Mi garganta me duele, las comisuras de mi boca me queman, y los latidos de mi corazón aún golpean mi esternón. No tengo fuerzas, voz y ganas para pedirle un descanso, unos minutos de recuperación, una bocanada de aire fresco.
Tengo miedo de que el olor a sexo se escape de la habitación. No quiero que mi hermana piense lo incorrecto si se despierta. Lo que menos deseo es una bronca con ella. Su corazón malherido no resistirá verme usar el cuarto de su bebé imaginario como «lugar de sexo».
A lo mejor se lo toma a mal. Mi intención no es lastimarla o causarle algún mal. Pero la conozco, y sé que cualquier acción que realice, se lo va a tomar personal. Si me llegara a encontrar con Hudson en esta habitación, de seguro se desata el Armageddon.
Hudson me lame y besa mi cuello. Le da un mordisco a mi piel, y rodea mi espalda con su brazo, acentuando su posición dentro de mí. «Es imposible olvidar que está invadiendo el centro de mi cuerpo.» Contraigo los músculos internos alrededor de él, y su verga brinca en mi interior enviando una sacudida de placer a mis terminaciones nerviosas.
No reprimo el jadeo repentino que expulsa mi garganta. ¿Para qué? Él sabe cuánto lo disfruto.
—Mmm... Qué rico.
—Te deseo —exhala.
Su pelo está en mis ojos y me entra en la boca. Siento que he roto alguna regla de intimidad en mi libreta de recordatorios con mis amantes.
—¿Recuerdas cuando te dije que por ti estoy rompiendo mis reglas?
Asiente, sin abandonar sus labios de mi cuello. Otra vez está formando esos maravillosos círculos en mi pelvis que me dejan a punto del orgasmo.
«Controlate, Georgeanne.»
Consigo no gemir como posesa mientras le digo:
—Eres el primero a quien no le exijo usar un condón.
Levanta la cara de mi cuello y me mira, ralentizando sus movimientos, entrando y saliendo de mí pero no como una bestia o sacándola toda por completo. Solo introduce la mitad de su preciada mercancía en mi cueva, dándose cuenta (ambos) que acaba de reclamar lo único de mí que no le había entregado a ningún otro: mi confianza.

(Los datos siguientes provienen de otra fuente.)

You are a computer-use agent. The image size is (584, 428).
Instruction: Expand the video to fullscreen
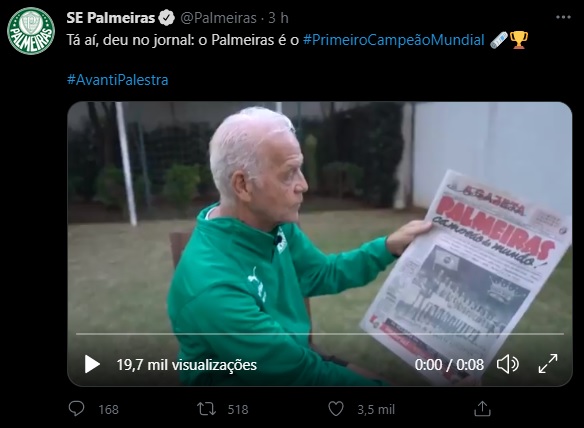[548, 364]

La excitación en su rostro sonrosado y brillante por el sudor, me satisface y alienta a sostener el calor de sus pupilas dilatadas y extasiadas, que atraviesan los despojos de mis secretos más íntimos como un nuevo quiebre a mis reglas dictadas (por mí) para protegerme.
—Eres malo...
Está haciéndolo a propósito. Casi puedo imaginar el espectáculo de nuestras carnes conectadas. Su semen y los restos de mi orgasmo bañando su tronco y mi entrada, inundando mi pequeño sexo y mi pubis depilada para él, para que pueda sentir lo suave que es mi zona erógena.

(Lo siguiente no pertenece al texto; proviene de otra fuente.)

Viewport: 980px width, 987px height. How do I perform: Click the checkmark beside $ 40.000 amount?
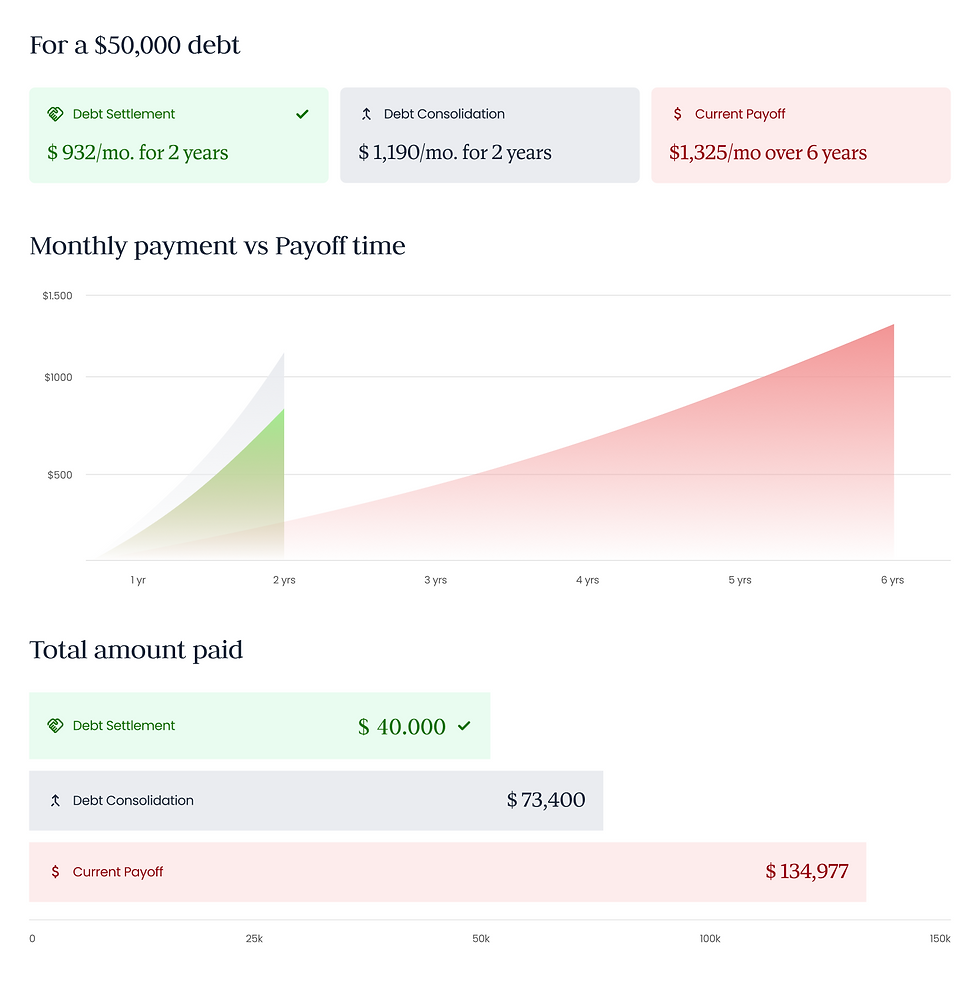tap(464, 726)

Su ir y venir, y las imágenes que tengo en la cabeza, me ayudan a llegar al clímax que nace con un suspiro entrecortado y a terminar con un grito ahogado. Hudson eyacula en mi canal, llenando mi vientre con su semilla. La presión es demasiada que, una buena cantidad de sus fluidos, escapa de entre mis piernas y embarra mis muslos.
«Diosss...»
De una estocada remata mi cuerpo entregado a él, enterrando su verga hinchada y férvida en mí, rompiendo un límite que no pensé que tuviera. «Lo siento más dentro de lo normal.» Si antes lo sentía en el inicio de mi vientre, ahora está clavado en mi estómago. Palpita, y el sexo se me pone caluroso. Creo que voy a sufrir otro orgasmo.
Me toco la cara con desesperación, gimiendo y mordiendo mi labio inferior. Cierro los ojos, y mi cuello forma un arco permitido para su lengua. Deja un rastro de saliva en mi cutis reluciente. «Mmm...» Rodeo su cuerpo usando las piernas y los brazos, y mi cara se contrae en una mueca de placer.

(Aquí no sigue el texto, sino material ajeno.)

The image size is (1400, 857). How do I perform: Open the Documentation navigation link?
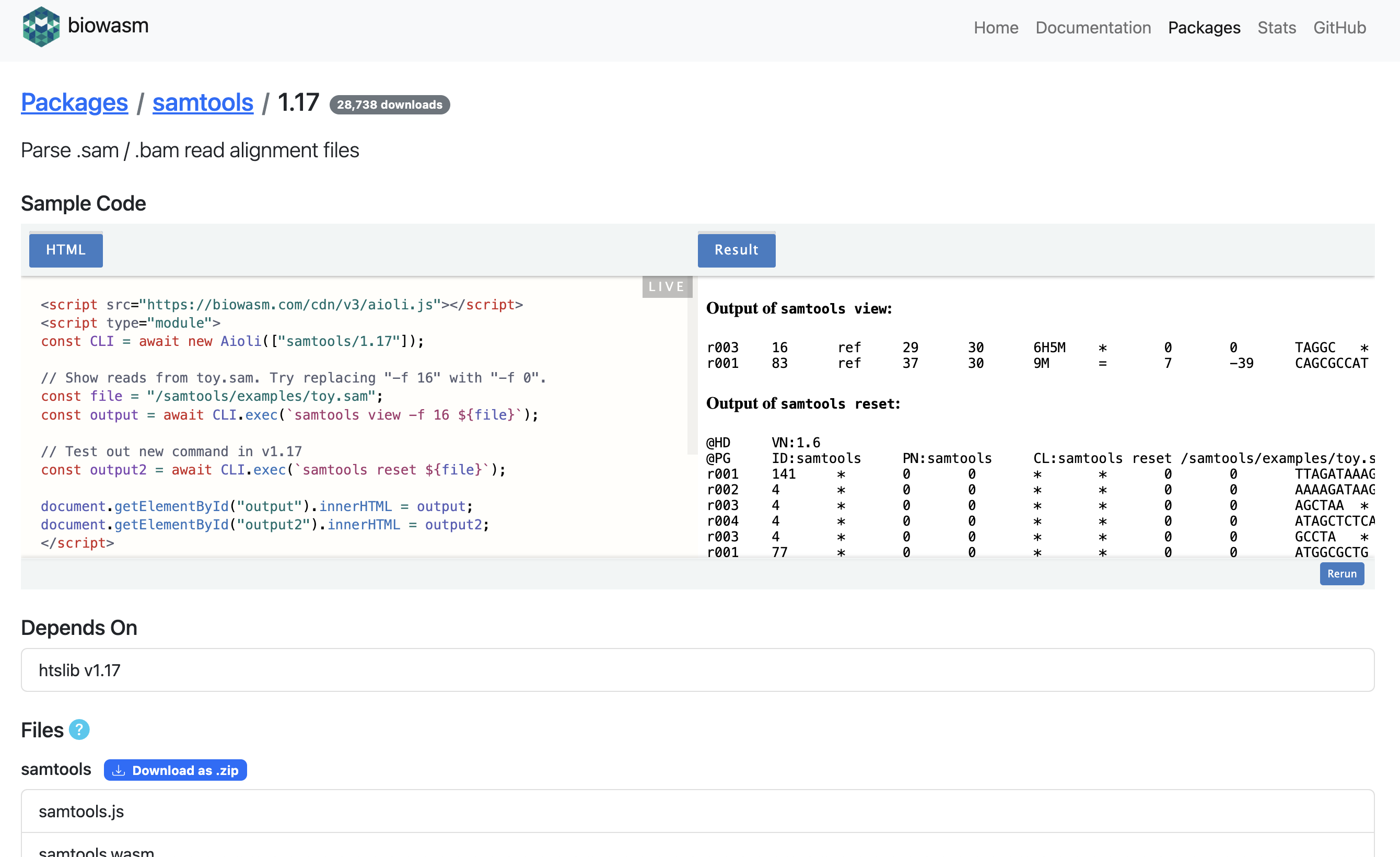point(1093,27)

Dudo que se pueda estar más unido a una persona de lo que ya estamos.
Estoy llegando, y ni siquiera se está moviendo. No me mueve consigo o me toca o me chupa o me besa o levanta la cara del hueco de mi cuello para verme y comprobar que estoy a punto. ¡Otra vez! ¿Es esto posible? ¿Es posible venirse así? No estamos cogiendo en sí. O eso creo.
Nunca había experimentado esta sensación. Ni en mis más locas fantasías. Esto es demasiado.
Me caliento. Mi coño está tenso y glotón. Le estoy ordeñando la polla como si no hubiera cogido en la vida, y me pregunto si le duele tanto como a mí sentir el peso de su cuerpo encima de mis tetas turgentes y sensibles. Los pezones me arden y temo que exploten. Ésta es la primera vez que me arrepiento de haberme puesto los piercings.
Sus pectorales son una pared de concreto que aprisiona mis senos y me quita el aliento.
—¿Estás bien? —Su voz es calmada, normal. Pero ¿cómo? Siento su placer, y sé que lo está disfrutando. El tamaño de su erección no puede ser fingido—. ¿Te estoy haciendo daño?
No puedo responder. El sudor me entra en los ojos y soy incapaz de articular palabra. Tiemblo en su pecho y, cuando intento mover la pelvis debajo de su pesadez, yo... El ligero pero efectivo roce de mi clítoris hinchado contra su carne, me...
—¡Oh, Dios! —grito, más viva que nunca—. ¡No! ¡Sí! Yo... ¡Ah! ¡Dios mío, cuánto me gusta sentirte!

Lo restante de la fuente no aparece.